## What the task requires
The answer required is how many lines of the following entries contain the word "computer", with no other words.

## Items listed in a dataset
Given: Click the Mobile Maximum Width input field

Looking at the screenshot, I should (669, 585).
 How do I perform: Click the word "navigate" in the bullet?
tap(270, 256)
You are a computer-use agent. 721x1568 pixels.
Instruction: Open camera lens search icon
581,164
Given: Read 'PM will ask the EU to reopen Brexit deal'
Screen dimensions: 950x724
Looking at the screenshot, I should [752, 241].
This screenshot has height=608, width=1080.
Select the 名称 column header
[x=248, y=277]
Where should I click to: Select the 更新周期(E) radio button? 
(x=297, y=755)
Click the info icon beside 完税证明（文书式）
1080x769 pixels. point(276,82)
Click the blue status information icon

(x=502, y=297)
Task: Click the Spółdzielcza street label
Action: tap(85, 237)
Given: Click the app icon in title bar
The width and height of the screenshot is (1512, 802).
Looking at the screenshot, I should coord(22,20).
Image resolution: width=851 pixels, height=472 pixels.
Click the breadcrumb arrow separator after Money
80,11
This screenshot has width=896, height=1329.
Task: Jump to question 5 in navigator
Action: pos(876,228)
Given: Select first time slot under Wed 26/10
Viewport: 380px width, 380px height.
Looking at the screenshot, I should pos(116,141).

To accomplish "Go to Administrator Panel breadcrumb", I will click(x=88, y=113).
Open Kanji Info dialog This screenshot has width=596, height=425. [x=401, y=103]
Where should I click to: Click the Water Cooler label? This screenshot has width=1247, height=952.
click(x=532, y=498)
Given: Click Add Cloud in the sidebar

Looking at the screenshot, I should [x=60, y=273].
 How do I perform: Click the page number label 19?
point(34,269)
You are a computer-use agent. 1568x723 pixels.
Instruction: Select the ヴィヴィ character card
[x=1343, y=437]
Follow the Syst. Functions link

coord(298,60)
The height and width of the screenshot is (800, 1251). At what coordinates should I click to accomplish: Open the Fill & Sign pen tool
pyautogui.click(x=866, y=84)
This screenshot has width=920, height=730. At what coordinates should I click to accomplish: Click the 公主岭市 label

## Written response
2